"Pas des promesses, des actes !" À quelques semaines des élections provinciales, le collectif Mouvement climat Nouvelle-Calédonie et plusieurs associations, syndicats, collectifs citoyens et organisations environnementales ont publié ce jeudi 28 mai une lettre ouverte adressée aux candidats. Leur message ? Faire de la transition écologique et sociale "une priorité politique" de la prochaine mandature.
Le texte, signé notamment par Caledoclean, Biocalédonia, Permalove Culture ou encore SOS mangroves, appelle les formations politiques à prendre des engagements publics "clairs, mesurables et financés".
Pour les signataires, le pays est déjà confronté aux conséquences du changement climatique et aux fragilités sociales et économiques. "Dépendance énergétique et alimentaire, fragilité des récifs, hausse du coût de la vie…" La lettre dresse une longue liste de vulnérabilités qui, selon eux, imposent "d’anticiper dès maintenant les transformations à venir".
Les associations défendent aussi une vision plus politique de la transition écologique. Selon elles, celle-ci ne doit pas être réduite à une question environnementale, mais devenir "un levier de résilience, de cohésion sociale et de développement local". Elles plaident notamment pour davantage d’autonomie énergétique et alimentaire, la protection des écosystèmes, l’adaptation des infrastructures aux risques climatiques ou encore la réduction des inégalités sociales et environnementales.

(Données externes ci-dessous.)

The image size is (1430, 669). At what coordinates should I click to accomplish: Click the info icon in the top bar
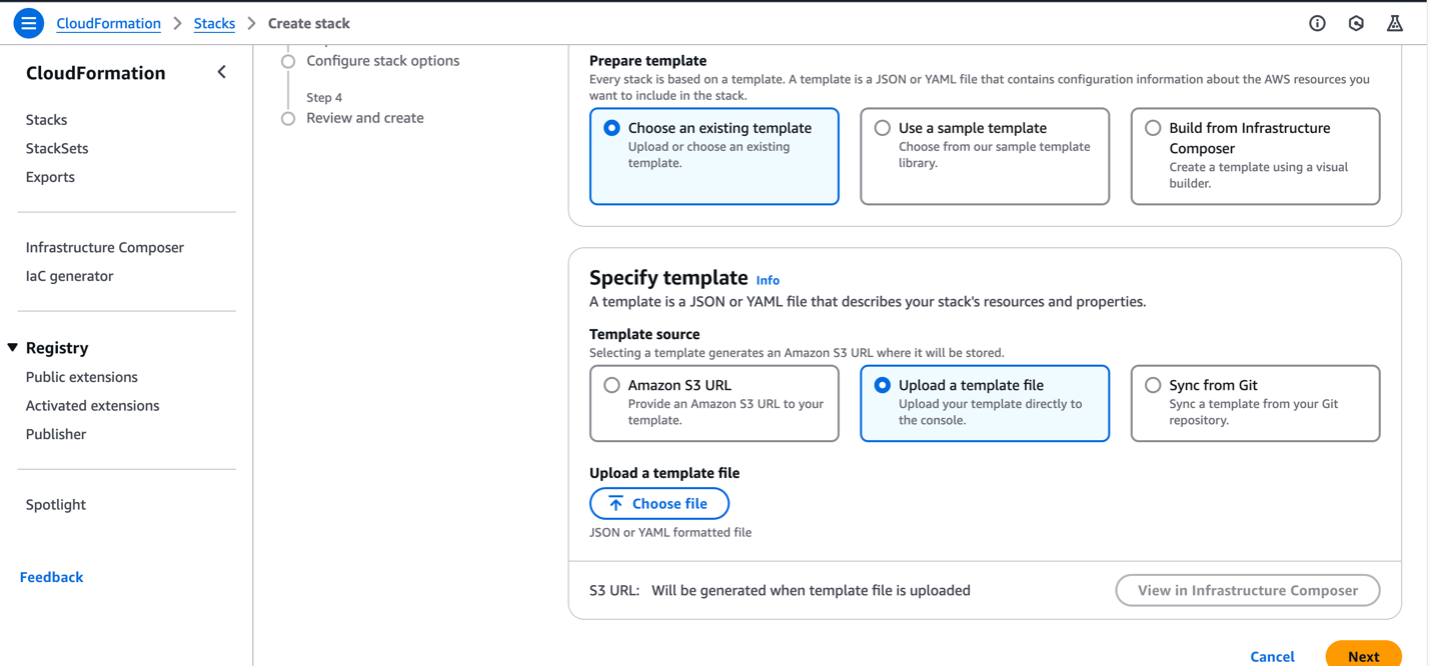coord(1317,22)
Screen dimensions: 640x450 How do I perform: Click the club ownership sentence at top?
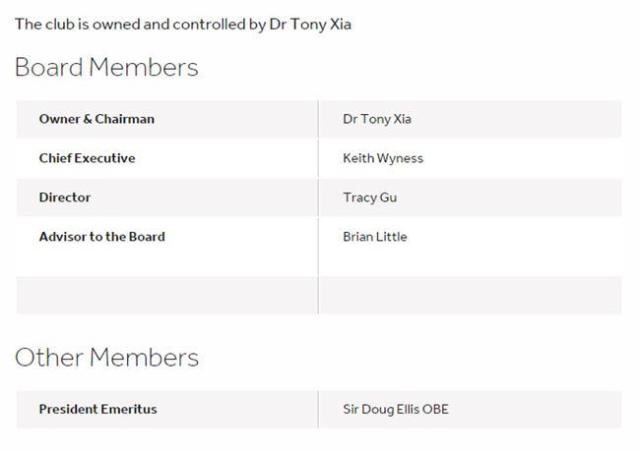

Les signataires affirment, enfin, vouloir suivre attentivement les propositions des différentes listes pendant la campagne, alors que les questions institutionnelles et économiques dominent largement le débat politique. Les associations espèrent, au travers de ce courrier, replacer les enjeux climatiques et sociaux au cœur des discussions avant le scrutin du 28 juin.